CVS Health Inc. cut its 2024 forecast for the third time this year and changed leadership at its health insurance business, which continues to struggle with rising costs.
The health care giant announced Wednesday that CEO Karen Lynch will lead the insurance division, succeeding executive vice president Brian Cain, who is leaving the company after about a year with the company.
Rising claims from the company's Medicare Advantage plans have hurt CVS Health for much of this year and helped it repeatedly lower its outlook for 2024. Medicare Advantage plans are privately run versions of the federal insurance program that primarily covers people 65 and older.
CVS Health also said Wednesday that those plans have been hurt by declining quality ratings and pressure from the Medicaid insurance it administers in several states.
Adjusted operating profit for the company's health insurance business fell 39 percent in the quarter to $938 million, helping drag down overall profit.
Adjusted operating profit, which excludes capital gains and other factors, also fell 12% at CVS Health's pharmacy business, which operates thousands of drug stores across the U.S. The company processed more prescriptions in the second quarter but has been dealing with tighter reimbursement for those drugs.
Outside of pharmacies, CVS Health said sales at its stores have declined, in part due to customers buying fewer COVID-19 test kits.
Lynch told analysts on Wednesday that the company is planning a multiyear, $2 billion cost-cutting program that he said will include greater use of artificial intelligence and automation and “continued streamlining of our business portfolio.”
CVS Health is on track to complete a three-year plan to close 900 stores in 2024. Lynch said Wednesday that the company has closed 851 stores so far.

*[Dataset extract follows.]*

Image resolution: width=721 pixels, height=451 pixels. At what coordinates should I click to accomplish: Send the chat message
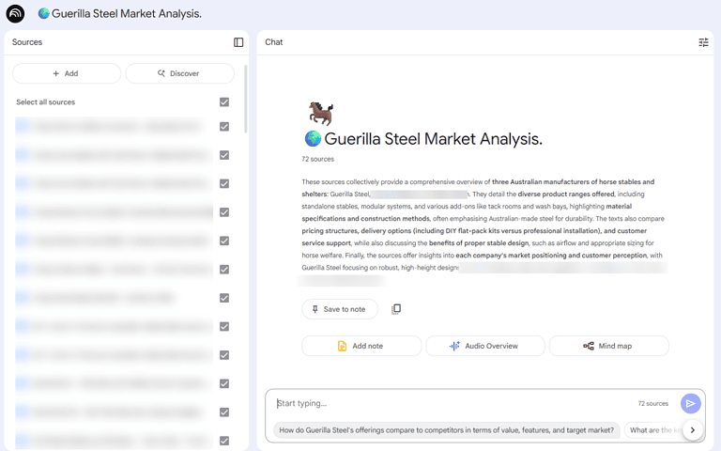tap(691, 403)
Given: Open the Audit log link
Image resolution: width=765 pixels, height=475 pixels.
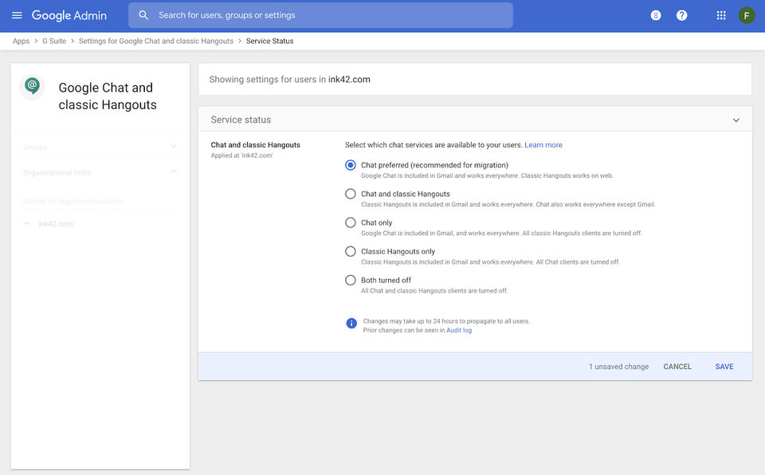Looking at the screenshot, I should coord(459,330).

CVS Health still operates one of the largest drugstore chains in the United States, and also operates a huge pharmacy benefits management business that handles prescription drug insurance and covers about 27 million people through its Aetna insurance division.
Overall, the company's profits fell more than 7% for the quarter, to $1.77 billion. Adjusted earnings came to $1.83 per share on sales of $91.2 billion.

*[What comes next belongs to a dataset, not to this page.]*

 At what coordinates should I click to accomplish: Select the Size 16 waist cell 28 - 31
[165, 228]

Analysts had expected earnings of $1.73 per share on sales of $91.41 billion, according to FactSet.
CVS Health now expects adjusted earnings per share to be between $6.40 and $6.65 this year, well below the Wall Street consensus estimate of $6.96 per share.
The company's new forecast is a downward revision from its May prediction of at least $7 a share, after lowering its forecast in February.
CVS Health initially said in December that it expected adjusted earnings per share of at least $8.50 in 2024.
Shares of the Woonsocket, Rhode Island-based company were down 64 cents to $57.70 on Wednesday morning, while the rest of the stock index was up more than 1 percent.
CVS Health shares have already fallen by a quarter this year, even as the Standard & Poor's 500 index has risen about 10%.